The top 20 jobs that are taken by migrant workers are low skilled and low paid jobs, employing two thirds of all registered accession country migrants. Employer surveys show that migrant workers are recruited for these labour shortages because they are more willing than UK workers to work for unattractive conditions, pay or hours and are believed by employers to be more reliable and motivated.
However, approximately 40% of migrant workers have qualifications at NVQ level 4 or 5, compared to 25% of the UK population. These skilled workers are filling crucial skills gaps such as within nursing and engineering, and are absolutely vital to the economy and delivery of services.

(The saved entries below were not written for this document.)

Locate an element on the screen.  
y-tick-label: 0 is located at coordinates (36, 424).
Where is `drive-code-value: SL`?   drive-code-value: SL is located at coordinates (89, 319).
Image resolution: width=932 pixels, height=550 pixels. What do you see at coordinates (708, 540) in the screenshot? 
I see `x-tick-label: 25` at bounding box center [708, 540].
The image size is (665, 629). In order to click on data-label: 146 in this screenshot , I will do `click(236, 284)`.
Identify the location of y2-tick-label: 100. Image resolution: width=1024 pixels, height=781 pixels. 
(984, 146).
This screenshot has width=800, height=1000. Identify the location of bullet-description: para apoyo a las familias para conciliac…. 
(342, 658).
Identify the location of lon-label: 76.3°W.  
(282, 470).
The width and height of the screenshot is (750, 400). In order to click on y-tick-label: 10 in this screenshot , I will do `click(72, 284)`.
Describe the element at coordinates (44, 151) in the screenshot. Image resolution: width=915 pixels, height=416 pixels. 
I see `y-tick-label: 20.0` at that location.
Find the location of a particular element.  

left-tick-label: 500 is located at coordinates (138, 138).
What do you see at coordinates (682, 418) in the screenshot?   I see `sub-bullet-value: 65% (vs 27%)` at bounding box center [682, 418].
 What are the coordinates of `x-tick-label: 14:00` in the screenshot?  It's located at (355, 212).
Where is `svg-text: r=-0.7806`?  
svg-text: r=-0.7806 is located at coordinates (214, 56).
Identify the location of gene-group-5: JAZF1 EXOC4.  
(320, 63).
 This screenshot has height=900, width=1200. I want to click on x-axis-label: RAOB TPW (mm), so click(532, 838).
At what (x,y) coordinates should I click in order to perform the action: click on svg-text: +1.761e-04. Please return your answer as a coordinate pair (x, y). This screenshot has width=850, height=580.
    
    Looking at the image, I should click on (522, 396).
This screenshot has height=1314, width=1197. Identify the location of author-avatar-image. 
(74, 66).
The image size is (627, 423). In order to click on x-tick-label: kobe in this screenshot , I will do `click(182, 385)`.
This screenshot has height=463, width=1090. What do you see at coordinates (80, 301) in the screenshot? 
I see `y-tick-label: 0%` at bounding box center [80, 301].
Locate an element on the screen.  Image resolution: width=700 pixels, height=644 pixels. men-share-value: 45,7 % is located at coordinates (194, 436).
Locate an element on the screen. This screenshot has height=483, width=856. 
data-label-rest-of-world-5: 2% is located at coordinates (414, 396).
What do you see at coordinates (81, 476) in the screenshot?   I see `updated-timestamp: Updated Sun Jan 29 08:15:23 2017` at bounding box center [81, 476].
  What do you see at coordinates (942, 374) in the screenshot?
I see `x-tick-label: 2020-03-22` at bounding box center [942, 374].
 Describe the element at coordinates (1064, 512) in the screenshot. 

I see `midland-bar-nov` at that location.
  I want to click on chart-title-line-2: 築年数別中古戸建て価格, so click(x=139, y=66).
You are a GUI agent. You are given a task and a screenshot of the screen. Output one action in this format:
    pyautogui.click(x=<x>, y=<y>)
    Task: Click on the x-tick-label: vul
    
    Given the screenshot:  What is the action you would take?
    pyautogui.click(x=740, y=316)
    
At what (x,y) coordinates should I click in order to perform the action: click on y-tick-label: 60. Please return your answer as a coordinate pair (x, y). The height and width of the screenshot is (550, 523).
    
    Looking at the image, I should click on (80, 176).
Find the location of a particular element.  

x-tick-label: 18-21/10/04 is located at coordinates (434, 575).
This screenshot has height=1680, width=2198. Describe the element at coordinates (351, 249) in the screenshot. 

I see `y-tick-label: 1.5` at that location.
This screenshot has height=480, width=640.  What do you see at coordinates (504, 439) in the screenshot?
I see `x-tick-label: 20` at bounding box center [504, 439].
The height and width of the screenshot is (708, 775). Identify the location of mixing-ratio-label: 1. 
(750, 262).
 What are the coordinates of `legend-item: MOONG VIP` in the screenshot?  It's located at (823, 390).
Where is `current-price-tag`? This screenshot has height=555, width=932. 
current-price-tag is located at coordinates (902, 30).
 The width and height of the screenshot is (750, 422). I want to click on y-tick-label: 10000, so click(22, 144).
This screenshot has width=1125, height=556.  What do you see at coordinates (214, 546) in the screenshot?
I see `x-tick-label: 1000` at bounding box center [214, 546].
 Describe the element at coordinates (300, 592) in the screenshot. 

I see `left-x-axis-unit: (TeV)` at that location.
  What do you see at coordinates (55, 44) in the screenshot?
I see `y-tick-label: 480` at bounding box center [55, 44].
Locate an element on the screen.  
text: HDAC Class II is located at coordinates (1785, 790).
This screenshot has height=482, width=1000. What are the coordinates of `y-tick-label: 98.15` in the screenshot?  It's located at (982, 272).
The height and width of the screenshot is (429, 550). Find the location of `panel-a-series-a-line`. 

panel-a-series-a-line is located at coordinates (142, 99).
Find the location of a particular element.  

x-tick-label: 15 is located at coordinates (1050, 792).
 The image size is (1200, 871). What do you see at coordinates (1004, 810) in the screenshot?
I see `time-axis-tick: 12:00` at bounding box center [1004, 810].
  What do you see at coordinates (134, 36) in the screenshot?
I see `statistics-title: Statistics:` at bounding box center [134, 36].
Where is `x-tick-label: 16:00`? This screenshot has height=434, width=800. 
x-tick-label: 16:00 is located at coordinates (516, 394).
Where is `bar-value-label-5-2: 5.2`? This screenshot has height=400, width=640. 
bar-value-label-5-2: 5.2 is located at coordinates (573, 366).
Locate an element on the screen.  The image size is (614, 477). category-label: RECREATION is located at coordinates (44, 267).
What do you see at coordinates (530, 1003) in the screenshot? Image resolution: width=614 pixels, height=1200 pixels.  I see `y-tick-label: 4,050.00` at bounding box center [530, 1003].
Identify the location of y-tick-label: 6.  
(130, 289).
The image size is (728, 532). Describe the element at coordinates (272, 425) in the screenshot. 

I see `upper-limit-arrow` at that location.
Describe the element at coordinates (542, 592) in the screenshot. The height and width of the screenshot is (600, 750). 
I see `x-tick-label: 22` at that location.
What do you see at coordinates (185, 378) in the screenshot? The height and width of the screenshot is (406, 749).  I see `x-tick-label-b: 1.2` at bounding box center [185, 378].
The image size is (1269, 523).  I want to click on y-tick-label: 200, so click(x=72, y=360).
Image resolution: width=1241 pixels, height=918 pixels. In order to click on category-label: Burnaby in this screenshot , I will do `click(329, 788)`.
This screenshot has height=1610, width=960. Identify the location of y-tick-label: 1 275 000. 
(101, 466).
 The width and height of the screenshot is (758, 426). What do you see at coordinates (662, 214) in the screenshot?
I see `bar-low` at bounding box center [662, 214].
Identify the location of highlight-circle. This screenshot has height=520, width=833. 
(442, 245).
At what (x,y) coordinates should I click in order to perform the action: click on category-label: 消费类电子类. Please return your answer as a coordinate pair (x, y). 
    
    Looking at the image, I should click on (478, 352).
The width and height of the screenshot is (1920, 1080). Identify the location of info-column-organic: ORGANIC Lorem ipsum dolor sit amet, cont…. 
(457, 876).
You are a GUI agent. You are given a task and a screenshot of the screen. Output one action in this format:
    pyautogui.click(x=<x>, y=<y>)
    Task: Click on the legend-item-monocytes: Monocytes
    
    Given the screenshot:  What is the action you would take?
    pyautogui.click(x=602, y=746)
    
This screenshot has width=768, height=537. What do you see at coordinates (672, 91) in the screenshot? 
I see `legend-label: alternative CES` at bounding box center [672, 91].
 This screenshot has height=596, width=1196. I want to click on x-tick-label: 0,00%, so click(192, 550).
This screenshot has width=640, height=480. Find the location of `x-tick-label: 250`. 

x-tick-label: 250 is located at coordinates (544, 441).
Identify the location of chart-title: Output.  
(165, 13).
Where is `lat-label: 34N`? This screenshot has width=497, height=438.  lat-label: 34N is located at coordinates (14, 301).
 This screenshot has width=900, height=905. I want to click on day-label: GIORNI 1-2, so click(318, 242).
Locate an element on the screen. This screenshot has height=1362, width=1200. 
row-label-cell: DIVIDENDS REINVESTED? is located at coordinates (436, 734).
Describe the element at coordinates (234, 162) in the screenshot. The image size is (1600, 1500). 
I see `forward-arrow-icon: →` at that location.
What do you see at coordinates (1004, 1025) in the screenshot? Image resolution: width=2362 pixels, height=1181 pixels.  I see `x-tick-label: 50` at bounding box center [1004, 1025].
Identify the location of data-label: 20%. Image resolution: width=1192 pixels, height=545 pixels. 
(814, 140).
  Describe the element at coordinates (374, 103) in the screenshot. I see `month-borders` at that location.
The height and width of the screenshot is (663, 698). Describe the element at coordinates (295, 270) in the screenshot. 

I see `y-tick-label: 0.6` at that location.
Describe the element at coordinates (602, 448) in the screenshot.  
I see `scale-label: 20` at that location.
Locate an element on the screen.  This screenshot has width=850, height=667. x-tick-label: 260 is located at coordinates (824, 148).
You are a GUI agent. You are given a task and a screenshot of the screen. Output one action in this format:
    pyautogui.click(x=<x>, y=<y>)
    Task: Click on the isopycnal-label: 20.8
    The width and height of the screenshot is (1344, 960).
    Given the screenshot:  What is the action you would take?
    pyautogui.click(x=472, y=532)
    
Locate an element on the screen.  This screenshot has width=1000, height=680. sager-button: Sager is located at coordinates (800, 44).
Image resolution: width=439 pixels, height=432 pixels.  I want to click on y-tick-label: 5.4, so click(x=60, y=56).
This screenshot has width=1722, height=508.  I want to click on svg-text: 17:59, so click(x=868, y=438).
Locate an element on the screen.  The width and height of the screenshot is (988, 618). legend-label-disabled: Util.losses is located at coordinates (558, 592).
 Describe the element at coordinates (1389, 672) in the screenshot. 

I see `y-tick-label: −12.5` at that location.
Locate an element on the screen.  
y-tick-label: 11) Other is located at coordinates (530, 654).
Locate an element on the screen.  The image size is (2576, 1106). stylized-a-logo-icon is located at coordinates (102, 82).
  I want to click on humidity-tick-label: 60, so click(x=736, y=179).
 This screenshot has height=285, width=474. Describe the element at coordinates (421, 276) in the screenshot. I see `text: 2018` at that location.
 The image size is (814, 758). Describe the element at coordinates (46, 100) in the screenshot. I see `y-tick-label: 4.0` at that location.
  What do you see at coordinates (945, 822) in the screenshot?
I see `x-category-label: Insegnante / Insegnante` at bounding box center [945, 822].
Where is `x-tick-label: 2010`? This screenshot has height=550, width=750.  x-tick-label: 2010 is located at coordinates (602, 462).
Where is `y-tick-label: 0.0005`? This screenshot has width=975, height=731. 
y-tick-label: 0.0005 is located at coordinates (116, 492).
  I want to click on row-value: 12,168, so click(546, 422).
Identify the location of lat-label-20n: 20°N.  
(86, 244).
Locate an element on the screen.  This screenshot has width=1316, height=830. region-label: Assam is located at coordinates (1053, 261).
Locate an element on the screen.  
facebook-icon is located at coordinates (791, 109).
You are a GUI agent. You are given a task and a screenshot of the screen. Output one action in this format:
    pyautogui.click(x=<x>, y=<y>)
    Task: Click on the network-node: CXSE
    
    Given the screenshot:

I'll remind you here that migrant workers contribute more to the economy than they receive in services.
This leads me onto the last section which looks at the wider situation facing migrant workers in the UK. Migrants don't just work here, they live here too and this raises the issue of how migrants can be integrated into their local communities with the same opportunities to be involved and to exercise their rights as the indigenous population.
Issues arise such as;
Language and Culture
Low literacy or spoken skills in English/Welsh make it difficult to access services and understand their rights.
As already mentioned previously, accommodation can be tied to jobs and is usually crowded and poor quality, with landlords' practice putting a strain on local housing markets, fuelling further backlash against migrant workers.
Lack of knowledge or language skills hinders access to healthcare and other services such as setting up bank accounts. Race Equality First in Cardiff runs a bank account clinic to support migrant workers when they first arrive in Wales.
Migrant workers, especially where they are present in large numbers, often experience racism, abuse and harassment and hostility from their local community. In this respect it is important to promote the benefits of having migrant workers in Wales and to support the provision of services that make it easier for migrants to become integrated and accepted within their communities and workplaces.
One final issue for trade unions is to get the message out to migrant workers that unions in Wales are different and hopefully much more effective and more widely accepted that unions in their home countries may be. It is necessary to be aware of the misconceptions that some migrant workers may have about trade unions when they arrive in Wales, and seek to break those down and promote the benefits of union membership more efficiently.